### [WRITTEN INSTRUCTION]
Retype the entries from the line with "Task: Select the 红色 color radio button" up to and including the line with "pyautogui.click(x=716, y=429)", leaving out the pictures.

### [PROVIDED RECORDS]
----------------

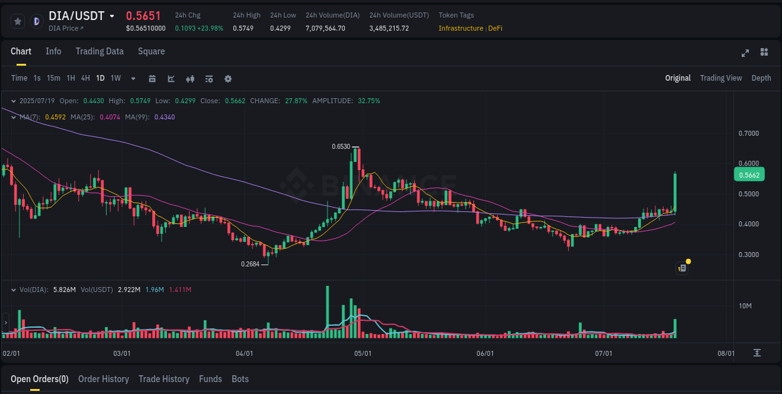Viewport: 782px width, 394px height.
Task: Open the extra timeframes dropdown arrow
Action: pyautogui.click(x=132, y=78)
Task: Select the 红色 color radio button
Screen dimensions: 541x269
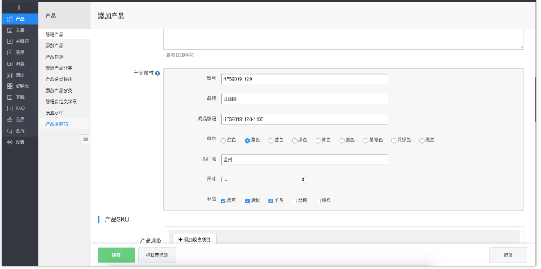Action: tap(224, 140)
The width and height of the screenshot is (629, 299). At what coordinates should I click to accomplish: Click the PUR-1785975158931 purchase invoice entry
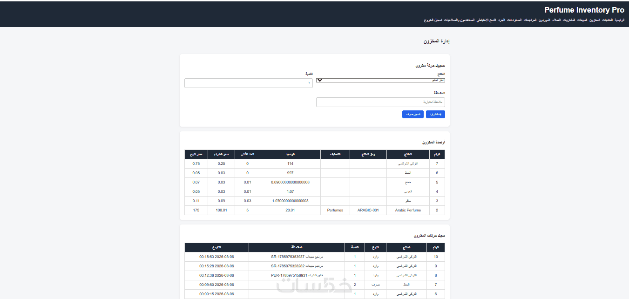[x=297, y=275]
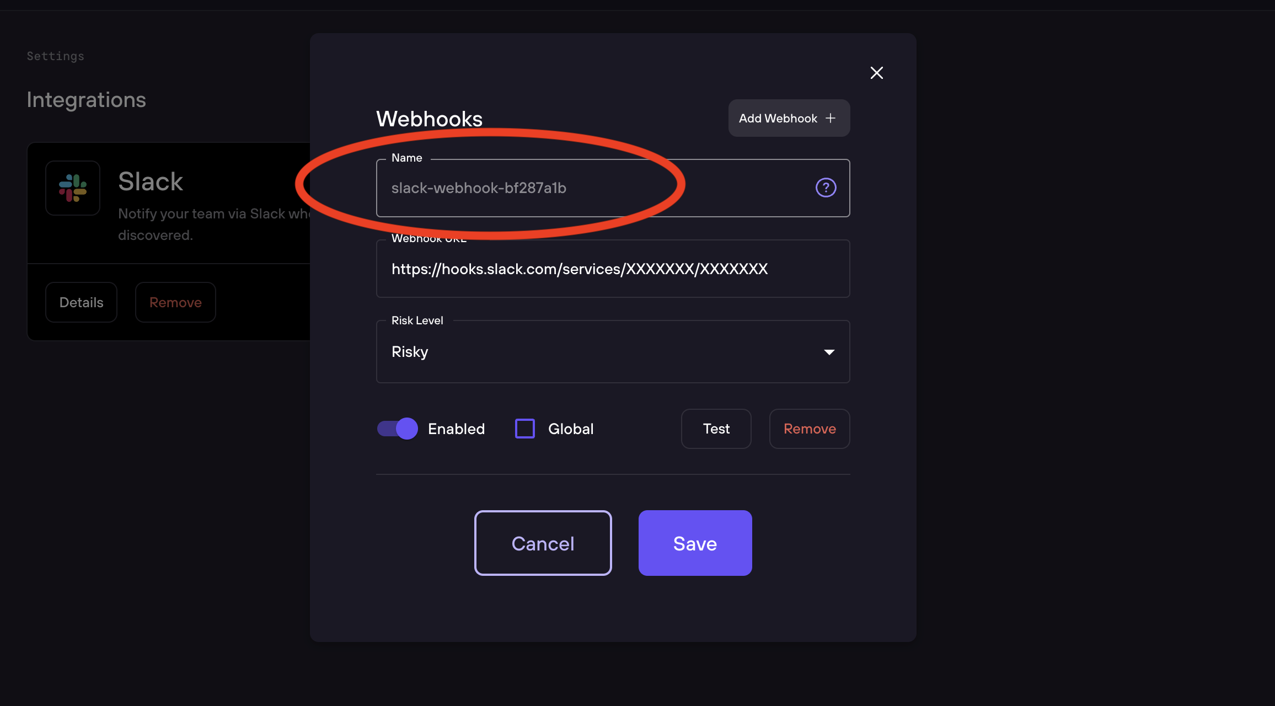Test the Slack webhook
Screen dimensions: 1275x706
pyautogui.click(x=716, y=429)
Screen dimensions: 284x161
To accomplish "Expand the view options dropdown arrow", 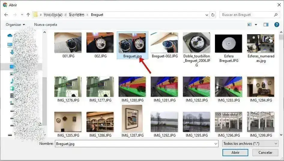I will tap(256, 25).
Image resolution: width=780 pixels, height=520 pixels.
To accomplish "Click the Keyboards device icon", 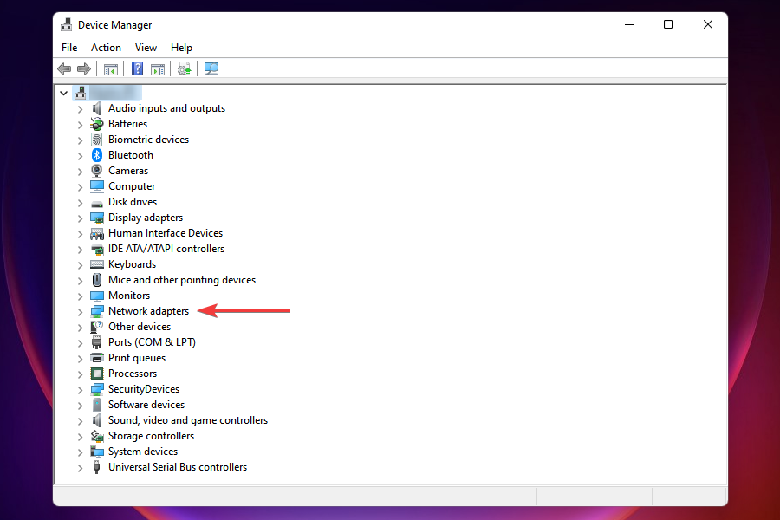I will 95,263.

----------------

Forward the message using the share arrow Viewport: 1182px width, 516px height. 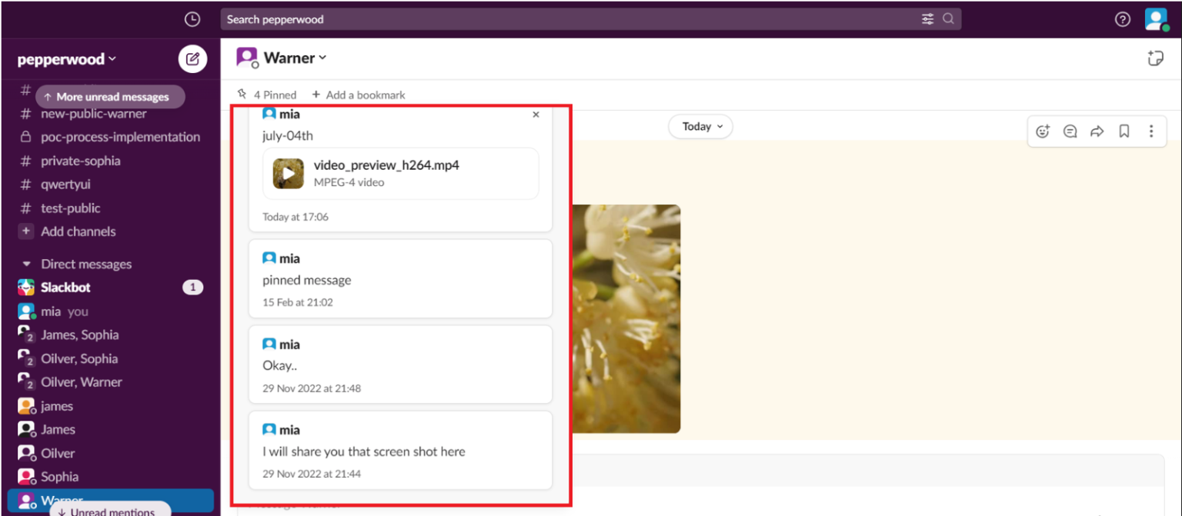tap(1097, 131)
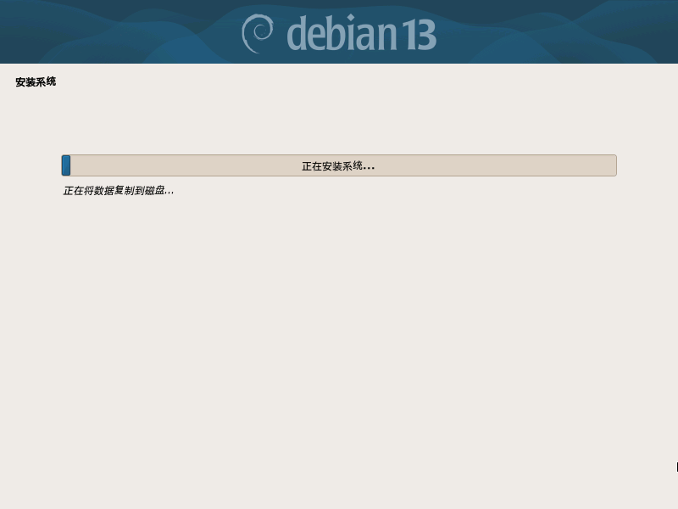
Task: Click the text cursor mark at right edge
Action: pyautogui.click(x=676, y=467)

----------------

### [TASK ANSWER]
Task: Select the 红色 color radio button
Screen dimensions: 541x269
Action: tap(224, 140)
The width and height of the screenshot is (629, 299). At what coordinates should I click to accomplish: Click the PUR-1785975158931 purchase invoice entry
[x=297, y=275]
Test the Slack webhook
Screen dimensions: 1275x706
pyautogui.click(x=716, y=429)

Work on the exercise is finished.